Regulation, like legislation, often requires drawing lines. * * * Focusing on the hours an individual works and the hours he spends in studies is a perfectly sensible way of accomplishing that goal [of distinguishing between workers who study and students who work]. The [Treasury] Department explained that an individual's service and his "course of study are separate and distinct activities" in "the vast majority of cases," and reasoned that "[e]mployees who are working enough hours to be considered full-time employees . . . have filled the conventional measure of available time with work, and not study." * * * The Department thus did not distinguish classroom education from clinical training but rather education from service. The Department reasonably concluded that its full-time employee rule would "improve administrability," * * * and it thereby "has avoided the wasteful litigation and continuing uncertainty that would inevitably accompany any purely case-by-case approach" like the one [the] Mayo [organizations] advocate[]. * * *

Id.
at 59.

Petitioner does not appear to dispute that its position and its arguments under the step two analysis of Chevron with respect to the bearer share regulations are similar to the position and the arguments under that analysis that the taxpayers advanced in Mayo Found., 562 U.S. 44, with respect to the full-time employee regulations at issue there and that the Supreme Court rejected. Petitioner maintains, however, that we should not reject its position and its arguments under the step two analysis with respect to the bearer share regulations. That is because, according to petitioner, it is relying on the "same logic" upon which it claims the Supreme Court relied in upholding the full-time employee regulations at issue in Mayo Found. Petitioner asserts:

The logic the Supreme Court used to uphold * * * [the full-time employee regulations] in Mayo is the same logic the Petitioner relies on to invalidate the * * * [bearer share regulations]. In Mayo, the Supreme Court reasoned that the medical residents [involved in that case] shared all of the basic characteristics of full-time employees (benefits, duties, etc.). The fact that there was an element of schooling involved in the medical residencies did not transform full-time employees into students for FICA purposes.
In Mayo, the Supreme Court ruled that it was logical and reasonable for the Treasury Department to look at the educational aspects of the medical residents' routines, compare it [sic] to their other duties, and conclude that they were workers much more than they were students for purposes of FICA taxes.
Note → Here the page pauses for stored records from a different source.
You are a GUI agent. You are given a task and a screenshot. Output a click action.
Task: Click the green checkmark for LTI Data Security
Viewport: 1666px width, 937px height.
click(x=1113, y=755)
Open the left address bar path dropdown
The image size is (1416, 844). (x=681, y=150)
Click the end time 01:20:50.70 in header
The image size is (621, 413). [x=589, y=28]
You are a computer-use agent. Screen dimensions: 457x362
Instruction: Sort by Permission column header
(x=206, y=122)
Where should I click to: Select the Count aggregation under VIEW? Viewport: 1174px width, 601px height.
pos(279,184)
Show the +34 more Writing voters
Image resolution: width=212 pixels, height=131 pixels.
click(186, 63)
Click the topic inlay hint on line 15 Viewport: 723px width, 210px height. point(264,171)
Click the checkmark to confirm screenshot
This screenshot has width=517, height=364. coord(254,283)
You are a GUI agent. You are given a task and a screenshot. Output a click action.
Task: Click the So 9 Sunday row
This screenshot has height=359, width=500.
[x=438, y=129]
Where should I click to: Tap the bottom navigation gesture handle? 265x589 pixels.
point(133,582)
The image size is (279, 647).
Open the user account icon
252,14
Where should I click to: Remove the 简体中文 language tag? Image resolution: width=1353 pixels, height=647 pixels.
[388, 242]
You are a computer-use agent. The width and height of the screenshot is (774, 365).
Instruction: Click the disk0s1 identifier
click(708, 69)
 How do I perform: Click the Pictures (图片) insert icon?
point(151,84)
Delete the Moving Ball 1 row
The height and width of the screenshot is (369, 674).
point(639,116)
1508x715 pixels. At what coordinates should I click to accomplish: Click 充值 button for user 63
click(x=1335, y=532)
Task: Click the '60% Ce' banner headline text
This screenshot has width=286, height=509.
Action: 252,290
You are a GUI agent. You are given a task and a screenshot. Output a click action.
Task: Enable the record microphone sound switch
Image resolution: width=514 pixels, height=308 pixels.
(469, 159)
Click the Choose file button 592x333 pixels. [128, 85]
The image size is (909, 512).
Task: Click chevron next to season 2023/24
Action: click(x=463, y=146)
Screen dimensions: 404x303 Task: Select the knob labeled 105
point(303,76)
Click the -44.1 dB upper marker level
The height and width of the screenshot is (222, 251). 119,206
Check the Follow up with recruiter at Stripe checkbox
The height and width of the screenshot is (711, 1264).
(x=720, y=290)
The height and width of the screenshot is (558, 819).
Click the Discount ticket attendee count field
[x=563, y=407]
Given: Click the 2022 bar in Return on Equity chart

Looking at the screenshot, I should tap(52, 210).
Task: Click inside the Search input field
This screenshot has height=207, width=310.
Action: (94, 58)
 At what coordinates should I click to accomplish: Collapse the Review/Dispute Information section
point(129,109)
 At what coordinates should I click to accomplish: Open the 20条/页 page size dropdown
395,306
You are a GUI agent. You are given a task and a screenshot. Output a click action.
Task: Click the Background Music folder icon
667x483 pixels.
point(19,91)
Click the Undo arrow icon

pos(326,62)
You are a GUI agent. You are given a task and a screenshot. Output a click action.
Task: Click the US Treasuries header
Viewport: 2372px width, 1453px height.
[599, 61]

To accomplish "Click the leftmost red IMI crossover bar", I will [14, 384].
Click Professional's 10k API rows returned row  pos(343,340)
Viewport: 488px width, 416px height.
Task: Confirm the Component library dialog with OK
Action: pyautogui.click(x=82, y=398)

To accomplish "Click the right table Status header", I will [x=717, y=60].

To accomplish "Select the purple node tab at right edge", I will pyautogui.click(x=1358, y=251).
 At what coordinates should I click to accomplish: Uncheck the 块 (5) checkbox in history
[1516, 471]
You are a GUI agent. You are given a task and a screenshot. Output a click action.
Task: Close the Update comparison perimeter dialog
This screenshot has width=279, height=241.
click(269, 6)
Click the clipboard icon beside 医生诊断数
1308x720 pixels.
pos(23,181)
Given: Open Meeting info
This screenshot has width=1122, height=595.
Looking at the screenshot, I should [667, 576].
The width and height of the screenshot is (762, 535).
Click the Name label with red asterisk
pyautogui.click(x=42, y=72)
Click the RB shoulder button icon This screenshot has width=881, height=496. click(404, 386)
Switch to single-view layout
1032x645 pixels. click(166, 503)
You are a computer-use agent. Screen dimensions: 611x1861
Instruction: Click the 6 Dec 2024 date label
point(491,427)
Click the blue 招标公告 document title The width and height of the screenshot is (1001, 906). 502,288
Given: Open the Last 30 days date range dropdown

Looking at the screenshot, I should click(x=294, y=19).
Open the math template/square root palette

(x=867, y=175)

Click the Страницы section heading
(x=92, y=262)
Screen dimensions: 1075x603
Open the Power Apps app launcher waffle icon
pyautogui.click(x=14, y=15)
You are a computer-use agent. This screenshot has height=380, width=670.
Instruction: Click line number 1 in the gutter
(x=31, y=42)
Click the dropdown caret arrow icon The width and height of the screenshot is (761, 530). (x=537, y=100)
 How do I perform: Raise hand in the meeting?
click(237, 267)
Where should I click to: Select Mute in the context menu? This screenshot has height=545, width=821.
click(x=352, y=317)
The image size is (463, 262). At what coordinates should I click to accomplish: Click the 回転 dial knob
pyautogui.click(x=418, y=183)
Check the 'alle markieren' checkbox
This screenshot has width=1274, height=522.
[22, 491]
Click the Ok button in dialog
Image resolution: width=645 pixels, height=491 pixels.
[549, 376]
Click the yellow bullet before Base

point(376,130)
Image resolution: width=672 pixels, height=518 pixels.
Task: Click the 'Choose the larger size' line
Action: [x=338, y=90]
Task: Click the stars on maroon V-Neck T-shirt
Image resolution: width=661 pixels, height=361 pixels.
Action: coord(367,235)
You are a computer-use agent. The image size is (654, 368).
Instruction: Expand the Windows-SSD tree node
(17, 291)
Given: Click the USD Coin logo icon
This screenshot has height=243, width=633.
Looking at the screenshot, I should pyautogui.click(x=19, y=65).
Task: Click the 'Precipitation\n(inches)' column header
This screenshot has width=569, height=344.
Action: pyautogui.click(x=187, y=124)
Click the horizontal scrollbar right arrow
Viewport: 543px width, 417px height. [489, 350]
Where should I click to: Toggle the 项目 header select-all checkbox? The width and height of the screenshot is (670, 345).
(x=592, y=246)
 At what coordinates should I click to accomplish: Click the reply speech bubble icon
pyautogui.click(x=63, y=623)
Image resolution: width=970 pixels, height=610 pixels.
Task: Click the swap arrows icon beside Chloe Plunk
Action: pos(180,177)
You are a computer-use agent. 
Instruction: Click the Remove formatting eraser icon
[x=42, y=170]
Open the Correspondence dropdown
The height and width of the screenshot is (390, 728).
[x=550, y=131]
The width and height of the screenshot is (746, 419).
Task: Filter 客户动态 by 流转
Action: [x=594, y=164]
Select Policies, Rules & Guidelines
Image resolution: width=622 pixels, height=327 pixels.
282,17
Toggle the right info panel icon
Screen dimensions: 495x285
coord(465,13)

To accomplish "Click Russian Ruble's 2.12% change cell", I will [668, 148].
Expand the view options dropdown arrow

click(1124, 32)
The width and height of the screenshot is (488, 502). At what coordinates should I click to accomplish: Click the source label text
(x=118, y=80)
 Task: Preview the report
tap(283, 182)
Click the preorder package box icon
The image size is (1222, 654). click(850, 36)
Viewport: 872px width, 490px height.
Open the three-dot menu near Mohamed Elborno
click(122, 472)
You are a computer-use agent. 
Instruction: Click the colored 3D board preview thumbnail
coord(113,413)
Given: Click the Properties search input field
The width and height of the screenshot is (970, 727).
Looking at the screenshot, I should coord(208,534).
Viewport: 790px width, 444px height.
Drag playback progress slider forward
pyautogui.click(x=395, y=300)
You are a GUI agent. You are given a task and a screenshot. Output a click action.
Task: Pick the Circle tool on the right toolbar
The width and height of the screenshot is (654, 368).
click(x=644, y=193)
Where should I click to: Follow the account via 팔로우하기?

According to petitioner, in contrast to the full-time employee regulations at issue in Mayo Found., the bearer share regulations at issue here

treat two like things, bearer shares and shares issued to named persons, as opposites even though they share the same characteristics of ownership * * *. There is no analysis or evaluation [in the bearer share regulations] of the differences between the types of shares, just a blanket denial of ownership or at least attribution of ownership for "qualified shareholder" purposes to owners of bearer shares.
* * * It is true that ownership of shares issued in the name of the holder and recorded on the books and records of a corporation are easier to track, but there is no difference between them in terms of "being owned."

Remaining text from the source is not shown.